Los profesores de la Facultad de Ciencias de la Información gastaron un montón de horas en enseñarnos a los aspirantes a periodista que existía una frontera muy clara entre dar noticias y sembrar el pánico. Nos explicaron que con las cosas de comer no se juega; que cuando uno entra en el delicado terreno de la denominada información de servicio (crisis sanitarias, grandes catástrofes o desastres meteorológicos) ha de contar hasta 20 antes de darle rienda suelta a su repertorio de adjetivos grandilocuentes y refrenar en lo posible la natural tendencia de los profesionales del sector a usar de forma indiscriminada las metáforas más dramáticas. Varias generaciones de directores y de redactores jefes sensatos nos machacaron esta idea temporal tras temporal, riada tras riada e incendio tras incendio. Al final, entre todos consiguieron meternos en la cabeza unas necesarias dosis de prudencia y de seriedad, que nos obligaban a abordar este tipo de asuntos con la responsabilidad del que sabe que un titular equivocado o exagerado puede contribuir a complicarle la vida cotidiana a mucha gente.

Y en esas estábamos, hasta que llegaron primero las teles privadas y después, internet.
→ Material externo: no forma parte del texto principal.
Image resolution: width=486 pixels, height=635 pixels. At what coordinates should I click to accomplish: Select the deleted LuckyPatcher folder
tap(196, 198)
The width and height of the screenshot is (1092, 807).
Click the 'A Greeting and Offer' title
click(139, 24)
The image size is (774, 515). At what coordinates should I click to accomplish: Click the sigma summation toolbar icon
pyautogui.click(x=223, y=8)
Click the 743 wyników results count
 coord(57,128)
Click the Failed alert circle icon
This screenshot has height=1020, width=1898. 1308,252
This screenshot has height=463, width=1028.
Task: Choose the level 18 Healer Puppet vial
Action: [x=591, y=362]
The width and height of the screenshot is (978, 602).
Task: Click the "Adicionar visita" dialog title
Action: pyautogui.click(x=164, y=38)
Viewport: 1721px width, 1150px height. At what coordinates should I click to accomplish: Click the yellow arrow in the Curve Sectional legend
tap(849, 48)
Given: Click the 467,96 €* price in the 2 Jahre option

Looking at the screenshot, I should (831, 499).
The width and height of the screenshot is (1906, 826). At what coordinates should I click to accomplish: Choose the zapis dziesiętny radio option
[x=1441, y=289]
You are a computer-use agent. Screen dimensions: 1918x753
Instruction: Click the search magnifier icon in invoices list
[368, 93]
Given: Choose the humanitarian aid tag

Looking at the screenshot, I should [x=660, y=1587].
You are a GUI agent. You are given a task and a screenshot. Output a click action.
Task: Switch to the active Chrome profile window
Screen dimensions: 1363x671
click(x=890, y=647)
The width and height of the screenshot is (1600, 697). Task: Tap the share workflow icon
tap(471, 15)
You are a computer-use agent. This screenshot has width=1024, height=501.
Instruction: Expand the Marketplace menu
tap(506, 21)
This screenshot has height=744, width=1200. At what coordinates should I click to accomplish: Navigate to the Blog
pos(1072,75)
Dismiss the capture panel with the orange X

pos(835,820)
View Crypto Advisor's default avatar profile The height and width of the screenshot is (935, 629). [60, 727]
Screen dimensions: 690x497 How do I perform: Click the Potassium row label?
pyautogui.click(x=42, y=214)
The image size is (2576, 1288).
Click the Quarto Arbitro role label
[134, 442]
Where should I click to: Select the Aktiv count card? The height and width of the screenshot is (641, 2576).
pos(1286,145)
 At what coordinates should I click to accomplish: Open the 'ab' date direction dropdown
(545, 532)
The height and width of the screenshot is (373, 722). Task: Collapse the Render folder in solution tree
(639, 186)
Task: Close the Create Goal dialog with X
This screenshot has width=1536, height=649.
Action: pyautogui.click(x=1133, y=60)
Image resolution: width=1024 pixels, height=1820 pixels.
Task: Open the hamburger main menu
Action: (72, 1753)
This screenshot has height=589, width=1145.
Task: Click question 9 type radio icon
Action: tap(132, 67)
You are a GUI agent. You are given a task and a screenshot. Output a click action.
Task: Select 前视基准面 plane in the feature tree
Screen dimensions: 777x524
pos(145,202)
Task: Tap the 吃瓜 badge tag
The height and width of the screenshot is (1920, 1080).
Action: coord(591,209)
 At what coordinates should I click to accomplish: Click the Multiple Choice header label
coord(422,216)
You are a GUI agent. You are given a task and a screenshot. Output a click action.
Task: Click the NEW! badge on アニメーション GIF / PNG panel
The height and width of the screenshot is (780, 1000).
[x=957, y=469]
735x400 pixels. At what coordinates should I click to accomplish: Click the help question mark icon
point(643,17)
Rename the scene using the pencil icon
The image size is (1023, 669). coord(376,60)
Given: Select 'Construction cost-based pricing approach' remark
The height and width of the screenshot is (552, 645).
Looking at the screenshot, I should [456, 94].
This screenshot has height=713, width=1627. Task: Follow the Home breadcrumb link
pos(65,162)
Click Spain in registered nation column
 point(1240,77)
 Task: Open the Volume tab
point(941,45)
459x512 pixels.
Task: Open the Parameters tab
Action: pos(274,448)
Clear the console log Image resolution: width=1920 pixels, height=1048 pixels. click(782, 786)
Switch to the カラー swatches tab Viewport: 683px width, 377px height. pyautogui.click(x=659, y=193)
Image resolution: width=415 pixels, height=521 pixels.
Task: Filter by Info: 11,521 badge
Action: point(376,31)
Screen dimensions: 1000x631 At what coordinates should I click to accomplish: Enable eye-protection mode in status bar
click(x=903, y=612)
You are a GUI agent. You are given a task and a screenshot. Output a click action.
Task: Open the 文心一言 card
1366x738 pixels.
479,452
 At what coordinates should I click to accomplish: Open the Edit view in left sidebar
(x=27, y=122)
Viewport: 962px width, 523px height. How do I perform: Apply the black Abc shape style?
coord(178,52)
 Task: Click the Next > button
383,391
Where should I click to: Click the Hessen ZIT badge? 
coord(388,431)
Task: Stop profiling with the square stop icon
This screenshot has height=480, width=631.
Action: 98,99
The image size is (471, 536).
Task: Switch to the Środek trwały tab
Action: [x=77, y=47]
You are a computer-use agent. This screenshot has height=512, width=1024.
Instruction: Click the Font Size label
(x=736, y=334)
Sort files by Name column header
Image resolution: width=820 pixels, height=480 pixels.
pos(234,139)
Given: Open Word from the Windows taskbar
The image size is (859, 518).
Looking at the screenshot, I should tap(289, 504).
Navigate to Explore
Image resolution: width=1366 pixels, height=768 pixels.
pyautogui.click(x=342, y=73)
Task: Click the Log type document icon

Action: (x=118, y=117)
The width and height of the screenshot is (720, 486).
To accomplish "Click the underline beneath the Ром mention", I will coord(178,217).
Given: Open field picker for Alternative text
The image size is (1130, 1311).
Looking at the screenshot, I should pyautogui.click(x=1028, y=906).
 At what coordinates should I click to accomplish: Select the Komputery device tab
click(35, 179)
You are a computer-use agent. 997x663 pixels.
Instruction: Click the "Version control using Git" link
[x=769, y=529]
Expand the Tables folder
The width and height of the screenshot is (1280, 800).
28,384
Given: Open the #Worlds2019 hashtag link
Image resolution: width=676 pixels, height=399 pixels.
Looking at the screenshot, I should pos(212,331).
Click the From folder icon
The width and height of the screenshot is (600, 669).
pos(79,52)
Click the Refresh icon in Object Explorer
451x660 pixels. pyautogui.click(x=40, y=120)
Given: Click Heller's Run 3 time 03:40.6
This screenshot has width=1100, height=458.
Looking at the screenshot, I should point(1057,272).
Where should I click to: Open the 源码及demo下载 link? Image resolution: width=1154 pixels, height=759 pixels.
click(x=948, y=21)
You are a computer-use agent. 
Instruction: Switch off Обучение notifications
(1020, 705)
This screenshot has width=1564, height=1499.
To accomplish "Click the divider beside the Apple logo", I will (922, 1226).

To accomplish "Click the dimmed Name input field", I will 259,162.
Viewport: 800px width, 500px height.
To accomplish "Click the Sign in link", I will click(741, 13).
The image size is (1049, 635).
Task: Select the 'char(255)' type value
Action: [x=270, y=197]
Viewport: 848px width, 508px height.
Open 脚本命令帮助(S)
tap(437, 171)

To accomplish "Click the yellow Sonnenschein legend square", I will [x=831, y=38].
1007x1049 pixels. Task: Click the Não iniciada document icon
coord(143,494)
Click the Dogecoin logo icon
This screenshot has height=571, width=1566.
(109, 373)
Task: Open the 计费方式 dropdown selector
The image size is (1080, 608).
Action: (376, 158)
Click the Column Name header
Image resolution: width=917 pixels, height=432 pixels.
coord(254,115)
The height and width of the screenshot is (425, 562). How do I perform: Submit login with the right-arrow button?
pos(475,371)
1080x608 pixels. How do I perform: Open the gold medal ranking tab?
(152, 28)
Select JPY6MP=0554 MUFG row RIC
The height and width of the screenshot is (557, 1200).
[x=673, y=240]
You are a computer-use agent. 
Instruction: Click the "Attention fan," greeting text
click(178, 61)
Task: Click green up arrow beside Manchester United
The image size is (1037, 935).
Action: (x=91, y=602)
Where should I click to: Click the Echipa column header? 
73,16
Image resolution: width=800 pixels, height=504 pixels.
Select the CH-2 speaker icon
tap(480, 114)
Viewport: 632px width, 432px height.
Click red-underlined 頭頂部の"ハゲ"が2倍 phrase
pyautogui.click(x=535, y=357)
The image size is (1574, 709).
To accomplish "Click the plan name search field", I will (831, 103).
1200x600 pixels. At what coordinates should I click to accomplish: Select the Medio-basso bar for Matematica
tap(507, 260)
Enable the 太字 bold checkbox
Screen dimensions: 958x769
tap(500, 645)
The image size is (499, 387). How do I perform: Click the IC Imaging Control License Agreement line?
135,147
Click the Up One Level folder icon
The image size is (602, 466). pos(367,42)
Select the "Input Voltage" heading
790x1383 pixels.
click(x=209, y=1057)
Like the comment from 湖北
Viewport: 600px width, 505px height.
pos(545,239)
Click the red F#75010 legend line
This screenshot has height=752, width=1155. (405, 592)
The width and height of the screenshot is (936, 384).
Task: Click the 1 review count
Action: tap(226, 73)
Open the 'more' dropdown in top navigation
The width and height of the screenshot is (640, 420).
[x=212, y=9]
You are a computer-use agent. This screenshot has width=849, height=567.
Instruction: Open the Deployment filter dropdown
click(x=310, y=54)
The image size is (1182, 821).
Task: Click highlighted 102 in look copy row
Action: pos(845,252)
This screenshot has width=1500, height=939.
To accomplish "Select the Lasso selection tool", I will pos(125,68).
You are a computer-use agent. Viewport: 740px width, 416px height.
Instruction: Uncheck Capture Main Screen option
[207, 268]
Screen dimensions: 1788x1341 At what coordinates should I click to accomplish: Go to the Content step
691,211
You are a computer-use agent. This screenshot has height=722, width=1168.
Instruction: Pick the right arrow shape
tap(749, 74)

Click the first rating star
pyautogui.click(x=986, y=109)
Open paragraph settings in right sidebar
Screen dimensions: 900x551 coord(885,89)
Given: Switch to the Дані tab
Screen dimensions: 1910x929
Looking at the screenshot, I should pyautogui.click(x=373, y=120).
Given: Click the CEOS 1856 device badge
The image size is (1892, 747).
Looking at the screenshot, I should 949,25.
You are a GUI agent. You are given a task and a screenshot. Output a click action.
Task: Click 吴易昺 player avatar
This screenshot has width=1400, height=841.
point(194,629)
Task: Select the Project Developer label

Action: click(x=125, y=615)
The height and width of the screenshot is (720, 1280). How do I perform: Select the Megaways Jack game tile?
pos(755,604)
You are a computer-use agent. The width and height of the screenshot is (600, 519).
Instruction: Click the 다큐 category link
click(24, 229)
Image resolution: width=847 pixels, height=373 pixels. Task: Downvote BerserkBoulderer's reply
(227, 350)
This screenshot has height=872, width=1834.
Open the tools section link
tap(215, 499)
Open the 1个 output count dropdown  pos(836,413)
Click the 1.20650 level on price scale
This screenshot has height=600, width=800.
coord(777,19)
De repente, un día, alguien descubrió que acojonar a la ciudadanía es un sistema perfecto para subir las audiencias y para reventar las redes sociales. No había telediario en el que no se pronunciaran una decena de veces palabras como escalofriante y dantesco. Los alegres voluntarios del periodismo ciudadano llenaban su Facebook o su Twitter de toda clase de rumores espantosos y de fotografías amañadas que te ponían los pelos de punta. Alarmar al personal, utilizando los trucos más apestosos de la prensa amarilla de toda la vida, se había convertido en una próspera industria, mientras los profesionales y los medios que seguían empeñados en confirmar las noticias antes de lanzarlas al aire eran contemplados como una patética banda de pichafrías, incapaces de afrontar los retos de la nueva era de la comunicación.

Los practicantes del «burro grande, ande o no ande» llevan tres semanas en estado de éxtasis periodístico permanente. Por alguna extraña conjunción astral, se les ha juntado en cuestión de días una borrasca de grandes dimensiones y una epidemia que viene desde la mismísima China misteriosa. Gloria y el coronavirus de una sola tacada, no se puede pedir más. A partir de ahí, han desplegado todas sus habilidades, que son muchas. Los espacios de meteorología de los informativos televisivos se han convertido en algo parecido a un show de variedades, en el que los hombres del tiempo gesticulan y dan saltos sometidos a un paroxismo continuo de nevadas históricas, vientos asesinos y lluvias catastróficas. Ante la crisis sanitaria, la reacción no ha sido mucho mejor. A saber: expertos asustando al personal a jornada completa, tertulianos que no saben nada de sanidad pontificando sobre virus y bacterias y un estado forzado de histeria y de terror, provocado por un tratamiento informativo que para sí quisiera la epidemia de la peste negra que asoló Europa durante la Edad Media.

En los hospitales de Madrid se colapsan las urgencias con pacientes griposos con fiebre y tos, que exigen un análisis inmediato para comprobar que no está afectados por el virus fatal. Por las calles de las ciudades, la gente empieza a mirar a cualquier persona con rasgos orientales como si fuera una amenaza para la salud pública. Aunque nos parezcan reacciones desmesuradas, son efectos más que comprensibles de un bombardeo mediático permanente, en el que el rigor y la claridad han sido sustituidos por la tendencia a llenar horas y horas de programación con una sobredosis de morbo que sólo persigue mantener fija la mirada fascinada del espectador.

Junto al legítimo derecho a ganar dinero, las empresas periodísticas tienen también la obligación de ejercer de servicio público. Para muchos, esta responsabilidad cívica ha desaparecido en medio de una furiosa pelea por las audiencias que está contribuyendo a debilitar aún más la escasa credibilidad de un maltrecho periodismo perseguido por todos los males de este mundo.